→ **Document extract**

Prior to the pandemic, traditional work practices involved staff travelling to an office to complete daily work tasks. With most starting and ending at the same time, peak-hour crushes in lifts and on public transport are a normal feature of the workday.

Fast forward just a couple of months and the world has changed dramatically. The vast majority of finance sector staff are continuing to work from home with only frontline and customer service teams reverting to office life. Even when current lockdown rules are relaxed, many staff will continue to remain where they are.

Indeed, many banks are looking at a future when a large proportion of staff will work predominantly from home and only attend the office for scheduled meetings or special events. All other work and communication will be handled remotely.

Security challenges

This seismic shift in work practices poses significant challenges when it comes to IT security. Staff still need to access core applications and data stores but, rather than using the office local area network (LAN), they must do so over the public internet.

In the pre-COVID workplace, IT security was usually provided through the deployment of a firewall and other security technologies. Everything within this digital perimeter was then deemed to be secure and staff could freely access the resources they are required.

Now, things are very different. A staff member is just as likely to be working from a home office, potentially using a private personal computer or mobile device. Access will often be via an in-home Wi-Fi network and a retail internet connection.

When only a relatively small proportion of finance-sector workers were working remotely, this challenge was overcome through the use of virtual private networks (VPNs). VPNs create a secure and encrypted link from the user’s home-based device into the company’s data centre and network. The worker can then be treated in the same way as they would be when based in the office.

However, traditional VPNs have numerous limitations which are exacerbated when remote worker numbers explode. Departments are forced to increase VPN capacity in their data centres or find an alternative approach. In order to facilitate the significant increase in numbers some have turned to VPN concentrators located in disaster recovery facilities. While these were supposed to be kept in reserve for when disruption hit the main data centre, they’re now being put to work to support home-based staff.

Other firms have rushed to purchase and deploy new VPN concentrators. While this can be done, it requires additional capital expenditure. The hardware typically takes months to ship, requires sometimes weeks to set up, is constrained by capacity limits and creates a poor experience that impacts user productivity. VPNs force traffic to be backhauled through a data centre just to get access to the internet, SaaS applications or public cloud applications, leading to unwanted latency. Not to mention, this forces IT to invest in expensive, short-term, fixes that lead to purchasing outdated infrastructure that may never result in a return on investment once COVID-19 is over.

→ **Task directions**
Update the passage on remote-work security by writing it out again, starting with "Indeed, many banks" and going on through "be handled remotely.", with "special events" changed to "company events". The material is drawn from a source unrelated to the text above.

→ **Material provided**
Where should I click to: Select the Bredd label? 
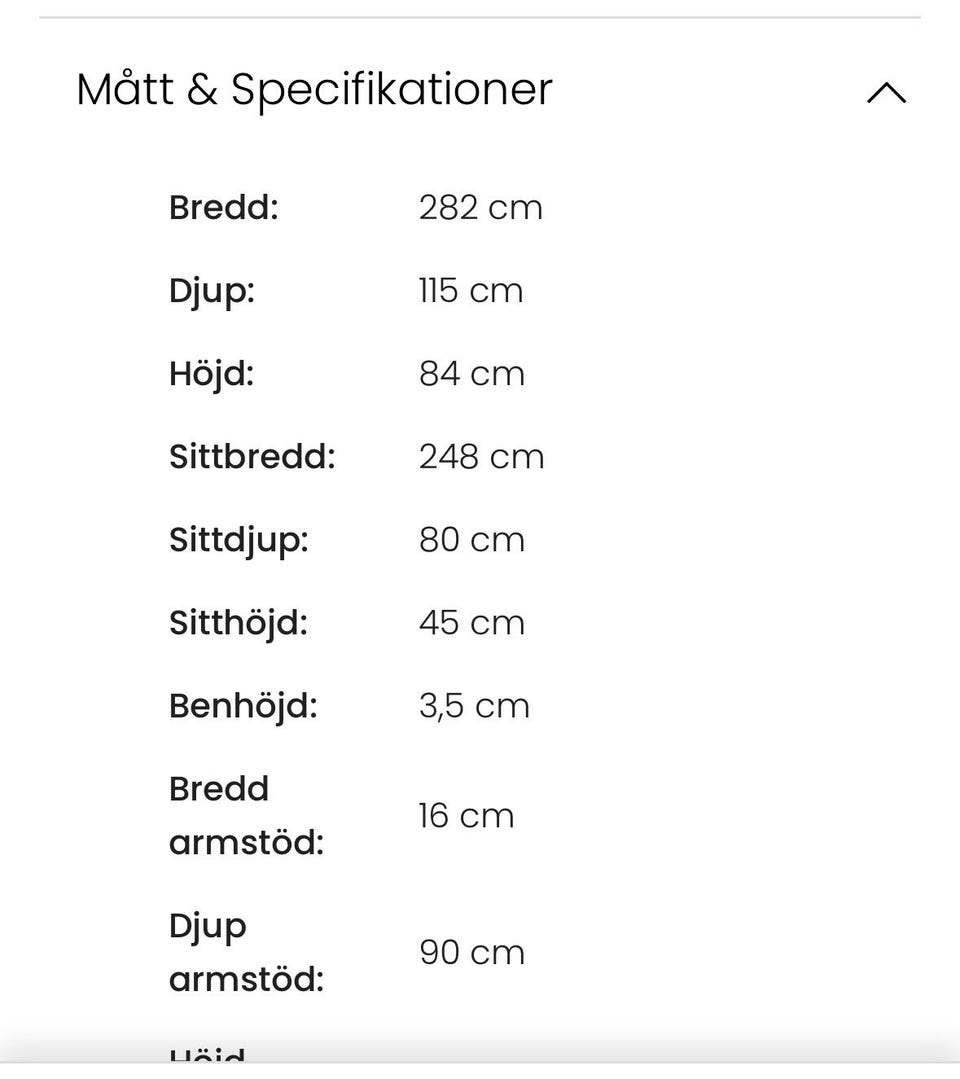[224, 207]
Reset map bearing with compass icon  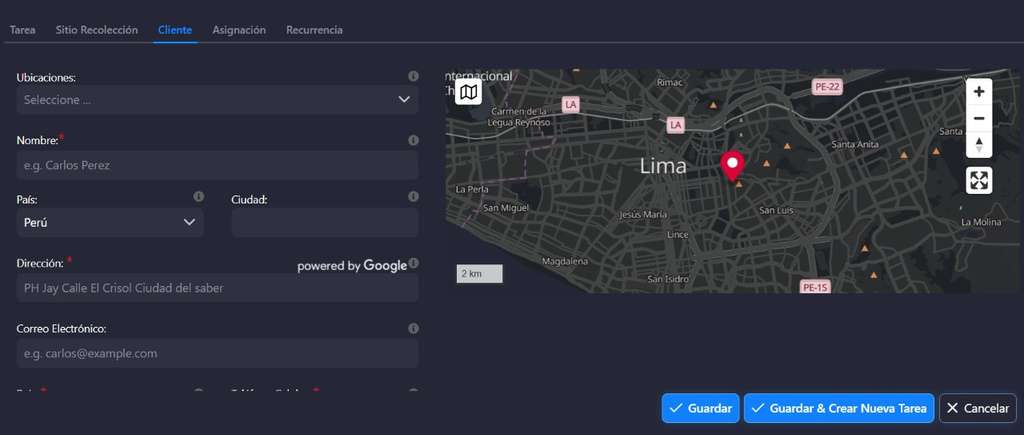979,144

→ **Completed task**
Indeed, many banks are looking at a future when a large proportion of staff will work predominantly from home and only attend the office for scheduled meetings or company events. All other work and communication will be handled remotely.